• DIRECTIONS: Transcribe exactly, and without pictures, the lines from the one that contains "The image size is (1000, 1000)." through the last line of the material.

• DATA EXTRACTS:
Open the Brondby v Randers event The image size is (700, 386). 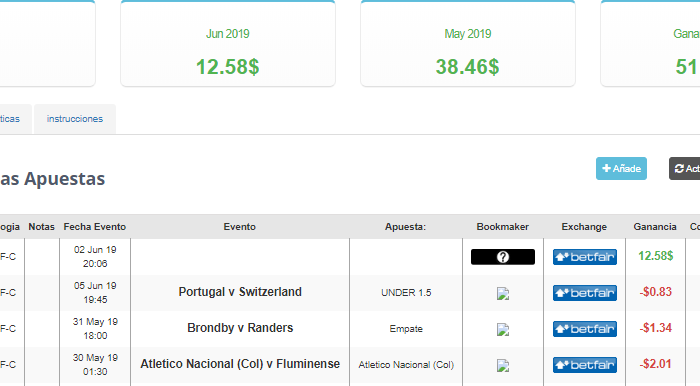(x=240, y=328)
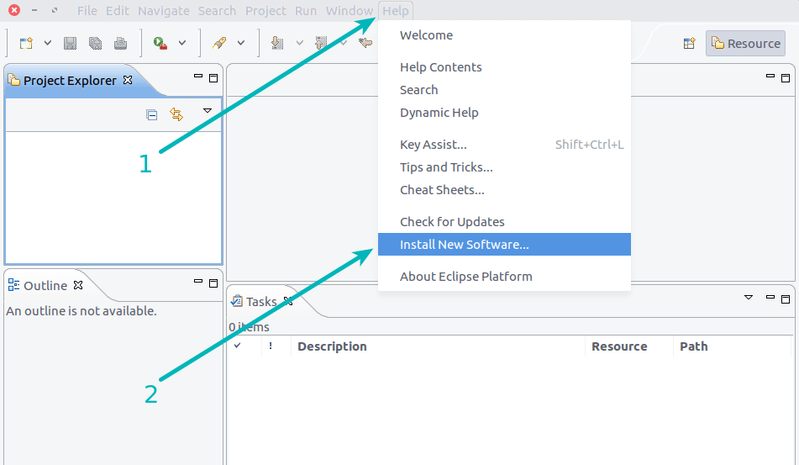This screenshot has height=465, width=799.
Task: Click the Print icon in toolbar
Action: (x=120, y=43)
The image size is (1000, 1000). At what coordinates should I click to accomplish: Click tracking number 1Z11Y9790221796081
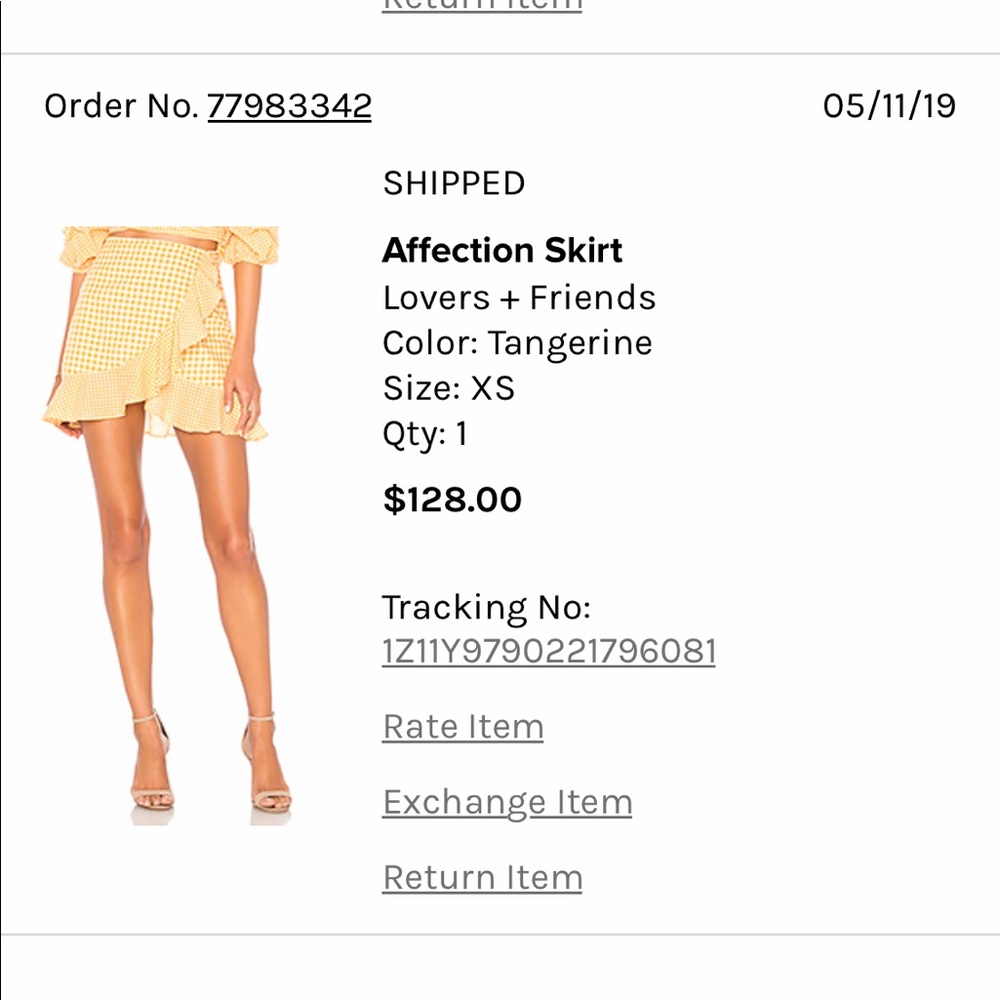[548, 652]
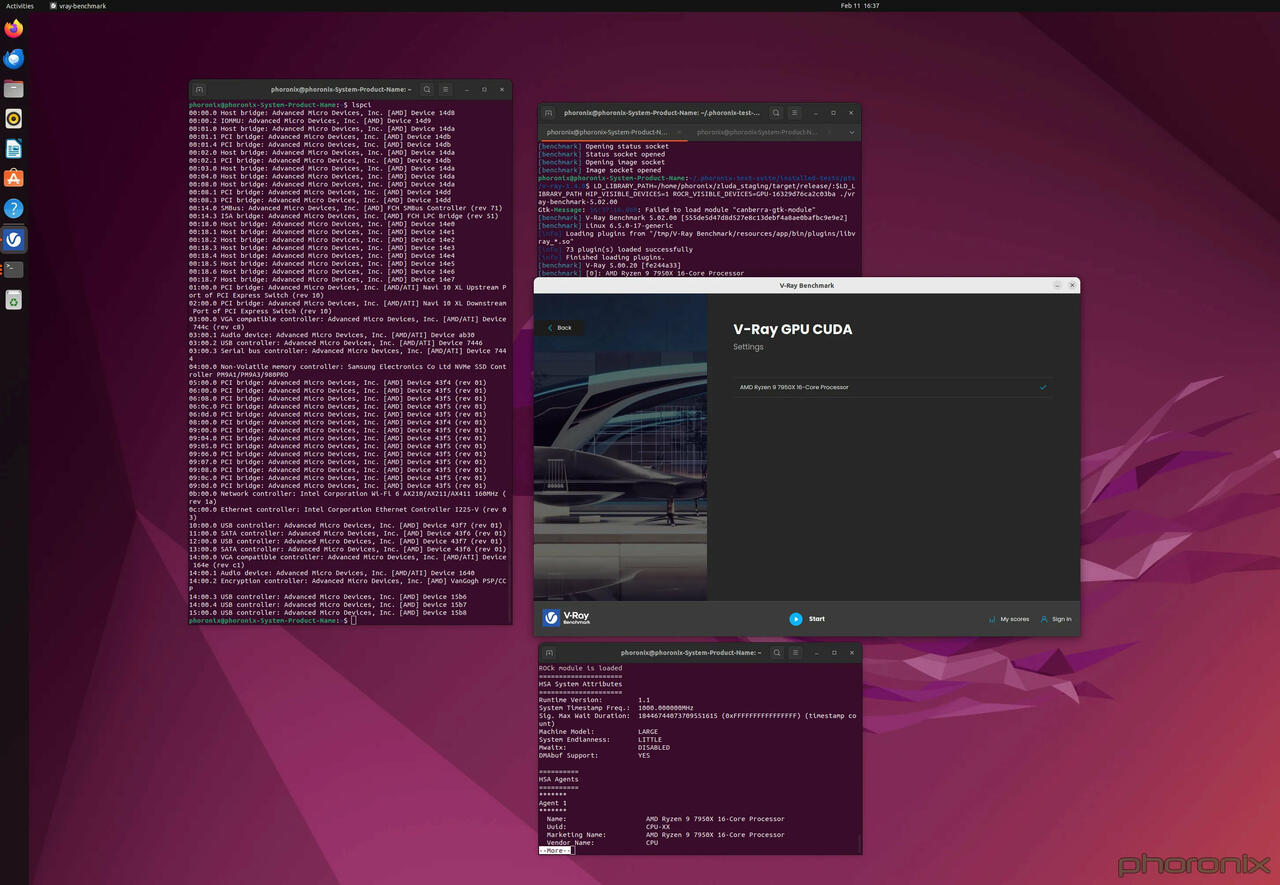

• TASK RESULT:
The image size is (1000, 1000). At what coordinates should I click to accomplish: Click tracking number 1Z11Y9790221796081
[548, 652]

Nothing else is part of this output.